Другое дело — ребята. Их вожак — Сергей Орлов. (Это какое-то магическое имя для Шварца. Мы ещё не раз встретимся с ним в «реальных» произведениях писателя.) «Живет фельетонами с стихах (как когда-то начинал его автор), которые пишет в местной газете. Был комсомольцем. Нечаянно не заплатил за три месяца — исключили. Огорчился мало — мечтает о Москве — там комсомол настоящий, здесь с придурью. Работник, пружина. Силен. Здоров. Говорит и читает по-английски. Прост. Деньги не уважает до суеверия». Отсюда и конфликт. Васька-футурист, сын Параллельского, «…художник. Талантлив, здоровяк. Отец не верит, что это его сын. Васька мечтает о Москве». Подрабатывает на жизнь слесарным делом в железнодорожном депо. Он и заприметил двоих прибывших, и из их разговора понял, что «мазурики» «будут стричь взрослых». Пятерка неустрашимых решает вмешаться — «…размяться надо. Дядя рослый, гладкий. Такого свалить…» — «А в милицию?» — «Да оно можно… Только больно просто…».

И вот — первая схватка:

«БЕЛОРУСС (оглядываясь): Гм… Разрешите прикурить.
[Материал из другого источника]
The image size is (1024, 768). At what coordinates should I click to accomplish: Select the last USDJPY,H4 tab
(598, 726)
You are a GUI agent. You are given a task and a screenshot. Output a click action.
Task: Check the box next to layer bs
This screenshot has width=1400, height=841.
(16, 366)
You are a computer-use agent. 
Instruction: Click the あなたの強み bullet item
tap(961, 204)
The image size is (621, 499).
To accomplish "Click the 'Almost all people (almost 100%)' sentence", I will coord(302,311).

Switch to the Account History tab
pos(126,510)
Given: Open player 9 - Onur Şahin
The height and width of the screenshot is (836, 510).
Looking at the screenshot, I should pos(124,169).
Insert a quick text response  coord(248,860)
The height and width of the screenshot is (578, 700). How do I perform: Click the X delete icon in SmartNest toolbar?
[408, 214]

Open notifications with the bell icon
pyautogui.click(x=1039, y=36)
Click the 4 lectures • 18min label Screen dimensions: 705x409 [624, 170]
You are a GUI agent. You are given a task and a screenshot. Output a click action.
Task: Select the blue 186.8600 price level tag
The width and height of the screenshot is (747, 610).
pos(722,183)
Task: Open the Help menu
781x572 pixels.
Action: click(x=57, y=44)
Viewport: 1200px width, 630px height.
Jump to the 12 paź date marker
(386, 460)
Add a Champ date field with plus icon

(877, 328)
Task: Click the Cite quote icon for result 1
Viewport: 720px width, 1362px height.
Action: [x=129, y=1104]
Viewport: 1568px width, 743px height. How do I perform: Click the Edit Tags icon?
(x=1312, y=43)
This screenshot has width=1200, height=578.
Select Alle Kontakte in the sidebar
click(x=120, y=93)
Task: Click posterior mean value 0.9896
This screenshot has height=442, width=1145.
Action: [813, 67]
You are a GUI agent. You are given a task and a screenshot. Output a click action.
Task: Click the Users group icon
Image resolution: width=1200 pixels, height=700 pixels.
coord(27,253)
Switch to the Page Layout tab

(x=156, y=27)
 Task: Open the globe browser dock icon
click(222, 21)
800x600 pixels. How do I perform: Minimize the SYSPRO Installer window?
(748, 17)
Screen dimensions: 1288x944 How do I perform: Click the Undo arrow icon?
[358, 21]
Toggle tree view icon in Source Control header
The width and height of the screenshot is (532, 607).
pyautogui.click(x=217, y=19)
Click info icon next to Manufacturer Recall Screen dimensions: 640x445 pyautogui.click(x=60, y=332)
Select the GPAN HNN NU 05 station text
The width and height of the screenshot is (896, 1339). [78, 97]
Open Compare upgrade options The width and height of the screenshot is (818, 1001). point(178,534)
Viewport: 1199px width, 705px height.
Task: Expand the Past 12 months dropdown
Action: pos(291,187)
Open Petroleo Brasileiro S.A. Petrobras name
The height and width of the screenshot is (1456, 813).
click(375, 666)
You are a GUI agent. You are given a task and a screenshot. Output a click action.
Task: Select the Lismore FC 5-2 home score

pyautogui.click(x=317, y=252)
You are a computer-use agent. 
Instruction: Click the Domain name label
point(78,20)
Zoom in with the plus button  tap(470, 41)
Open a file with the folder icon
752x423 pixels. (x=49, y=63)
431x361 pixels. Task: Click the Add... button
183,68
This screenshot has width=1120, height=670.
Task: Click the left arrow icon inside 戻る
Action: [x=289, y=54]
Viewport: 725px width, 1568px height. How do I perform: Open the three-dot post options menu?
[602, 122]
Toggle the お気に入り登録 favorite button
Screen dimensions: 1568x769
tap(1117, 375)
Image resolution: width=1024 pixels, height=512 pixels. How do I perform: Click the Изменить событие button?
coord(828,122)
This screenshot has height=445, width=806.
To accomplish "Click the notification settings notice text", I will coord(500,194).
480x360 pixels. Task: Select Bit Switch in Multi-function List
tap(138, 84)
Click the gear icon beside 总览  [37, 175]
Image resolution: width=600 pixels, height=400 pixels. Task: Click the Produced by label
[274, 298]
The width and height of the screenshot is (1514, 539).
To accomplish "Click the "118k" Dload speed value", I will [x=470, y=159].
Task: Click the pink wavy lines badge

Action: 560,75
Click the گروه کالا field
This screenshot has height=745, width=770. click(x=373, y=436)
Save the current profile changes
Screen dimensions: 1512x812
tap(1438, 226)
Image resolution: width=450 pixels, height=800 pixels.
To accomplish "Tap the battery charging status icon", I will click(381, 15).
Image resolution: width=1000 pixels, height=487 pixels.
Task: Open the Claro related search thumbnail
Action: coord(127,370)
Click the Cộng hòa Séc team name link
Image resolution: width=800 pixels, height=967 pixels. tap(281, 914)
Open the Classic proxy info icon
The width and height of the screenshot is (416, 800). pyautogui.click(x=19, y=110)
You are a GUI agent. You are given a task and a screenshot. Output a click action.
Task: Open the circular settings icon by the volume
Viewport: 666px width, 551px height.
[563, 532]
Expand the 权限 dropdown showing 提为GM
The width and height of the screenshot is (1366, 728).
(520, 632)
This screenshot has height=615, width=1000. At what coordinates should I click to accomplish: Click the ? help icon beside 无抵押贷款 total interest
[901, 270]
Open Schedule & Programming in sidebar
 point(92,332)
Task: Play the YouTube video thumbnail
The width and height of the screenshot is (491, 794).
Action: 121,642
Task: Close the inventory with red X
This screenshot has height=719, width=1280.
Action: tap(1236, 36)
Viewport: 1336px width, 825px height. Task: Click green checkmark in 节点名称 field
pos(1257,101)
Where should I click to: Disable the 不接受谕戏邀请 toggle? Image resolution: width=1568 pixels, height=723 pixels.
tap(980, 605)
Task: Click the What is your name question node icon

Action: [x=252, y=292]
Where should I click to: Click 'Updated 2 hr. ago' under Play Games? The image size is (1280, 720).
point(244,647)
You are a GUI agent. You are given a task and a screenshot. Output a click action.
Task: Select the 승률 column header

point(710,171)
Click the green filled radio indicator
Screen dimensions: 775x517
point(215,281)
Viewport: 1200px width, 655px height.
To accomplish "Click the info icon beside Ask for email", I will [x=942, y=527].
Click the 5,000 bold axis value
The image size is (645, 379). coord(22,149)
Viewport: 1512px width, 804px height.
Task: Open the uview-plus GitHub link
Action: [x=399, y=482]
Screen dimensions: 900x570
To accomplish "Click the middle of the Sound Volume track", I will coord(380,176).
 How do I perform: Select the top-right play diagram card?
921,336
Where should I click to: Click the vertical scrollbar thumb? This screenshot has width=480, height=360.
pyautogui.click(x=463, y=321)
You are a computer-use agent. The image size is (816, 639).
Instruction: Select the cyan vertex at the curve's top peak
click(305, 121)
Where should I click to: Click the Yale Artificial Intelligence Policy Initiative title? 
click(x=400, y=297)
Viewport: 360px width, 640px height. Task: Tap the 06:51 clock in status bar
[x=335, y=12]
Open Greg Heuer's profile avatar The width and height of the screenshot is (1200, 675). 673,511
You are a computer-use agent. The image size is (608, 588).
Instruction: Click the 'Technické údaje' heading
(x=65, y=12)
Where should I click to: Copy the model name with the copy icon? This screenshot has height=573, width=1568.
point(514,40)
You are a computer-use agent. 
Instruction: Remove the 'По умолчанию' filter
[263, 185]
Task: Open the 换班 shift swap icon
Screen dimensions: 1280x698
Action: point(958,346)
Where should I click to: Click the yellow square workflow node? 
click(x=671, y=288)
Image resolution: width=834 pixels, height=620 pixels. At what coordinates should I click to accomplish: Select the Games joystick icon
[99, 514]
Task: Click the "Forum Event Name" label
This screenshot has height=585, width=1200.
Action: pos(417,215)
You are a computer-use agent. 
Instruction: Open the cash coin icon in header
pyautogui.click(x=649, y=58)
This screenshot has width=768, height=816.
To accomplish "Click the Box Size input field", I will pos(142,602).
ОРЛОВ: Да, да… Это я вас звал. Не он… Я.

— Непонятно. Какой он?

— Он? Ваш длинный товарищ, Антон Иванович! Жили-были тигры…

— Что такое?..

— А это — отличное мы настроение. И явился носорог. А мне это не нравится.

— Нельзя ли по-русски…

— Можно! Я — против. Поняли?

— Сумасшествие…

— Именно. Облака скандалят! Солнце зашло. Музыка играет. Носороги вылезли и собираются грабить. Есть от чего с ума сойти. Надо бы в угрозыск, а я лезу на единоборство.

— Ах вот оно что. Агент?

— Какой вы льстец! Нет, я любитель.

— Лестно ищейкой быть?

— Да, товарищ вор! Я разумею единоборство моральное. А так — с взрослыми не дерусь. Жалко их. Хоть и воры.

— Сколько?

— Чего-о?

— Червяков сколько, чтоб отстал?

— Смысла в деньгах нет.

— Вы заставляете меня обратиться к властям.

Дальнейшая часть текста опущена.